December 2001 / Abell Reports / Education

Maryland’s requirement that individuals must complete a prescribed body of coursework before teaching in a public school is deeply misguided.

The importance of good teaching to the academic success of students is intuitively obvious to any parent and is well substantiated by a body of sound research. Correspondingly, ensuring that good teachers staff public schools is a critical policy objective in Maryland and across the nation. All states, including Maryland, have developed regulatory policies under the seemingly logical theory that requiring credentials of teachers is simply good government in action. These regulations prescribe the process for certifying teachers, whereby individuals who want to teach must first complete extensive coursework (usually completed in an undergraduate program), in both the field of education and the subject they intend to teach.

At the heart of this policy is a claim by the education establishment that taking the coursework needed to obtain certification is not only the best, but also the only acceptable means for preparing teachers. This assertion, some claim, is supported by a body of research consisting of 100 to 200 studies. This report reveals in detail the shortcomings found in this research.
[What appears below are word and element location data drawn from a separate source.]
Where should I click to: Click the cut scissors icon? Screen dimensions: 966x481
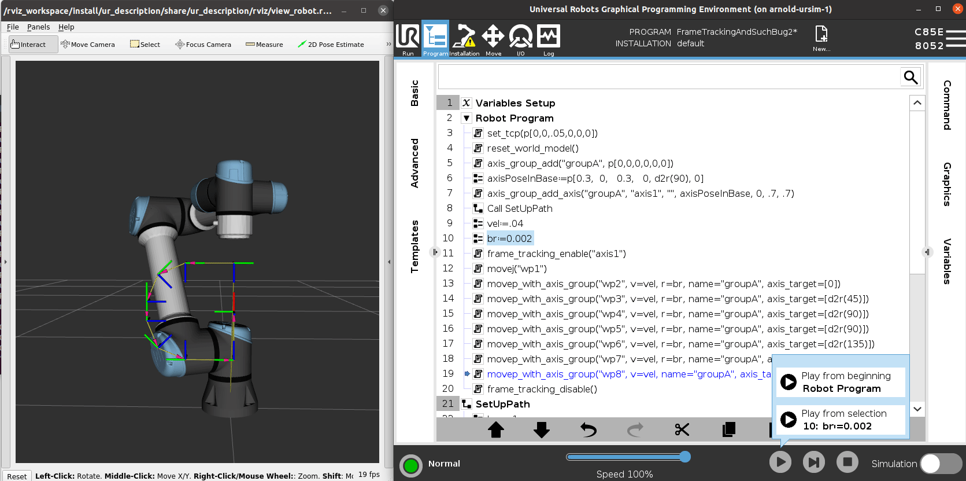682,429
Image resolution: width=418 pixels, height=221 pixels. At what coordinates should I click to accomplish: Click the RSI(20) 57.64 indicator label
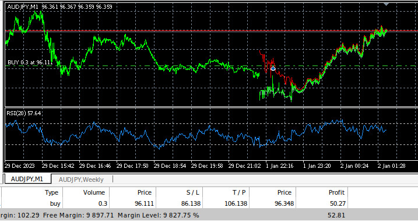coord(24,113)
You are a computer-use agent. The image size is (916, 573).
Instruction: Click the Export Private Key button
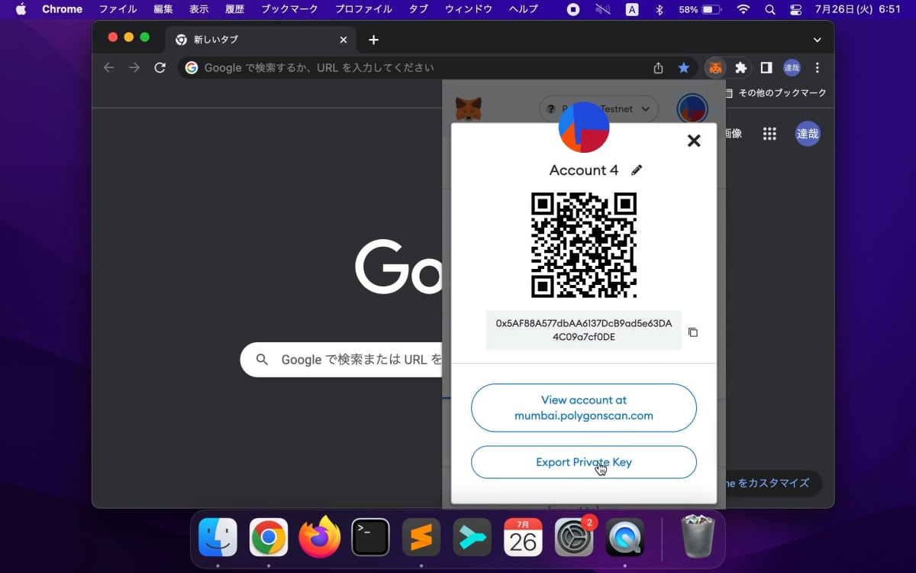click(x=584, y=462)
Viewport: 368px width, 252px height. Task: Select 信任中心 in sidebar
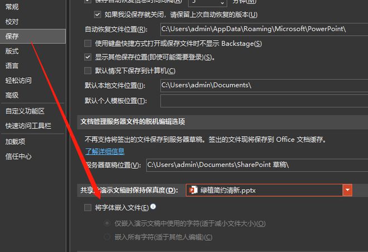point(18,156)
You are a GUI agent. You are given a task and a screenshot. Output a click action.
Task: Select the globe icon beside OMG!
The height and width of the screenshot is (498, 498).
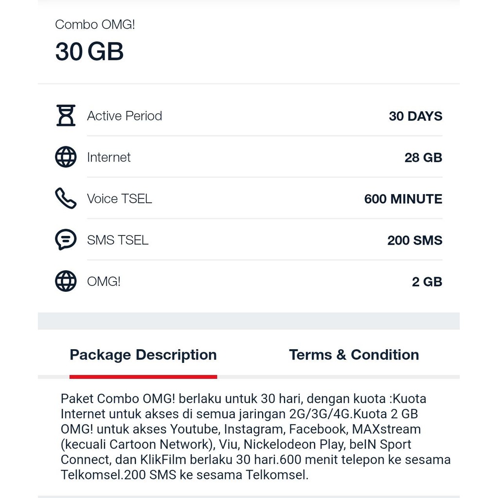(66, 281)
In fact, the academic research attempting to link teacher certification with student achievement is astonishingly deficient.

To reach this conclusion, we reviewed every published study or paper—along with many unpublished dissertations—cited by prominent national advocates of teacher certification. We found roughly 150 studies,  going back 50 years, which explored or purported to explore the relationship between teacher preparation and student achievement. To our knowledge, there has been no comparable effort by analysts to drill systematically down through these layers of evidence in order to determine what value lies at the core.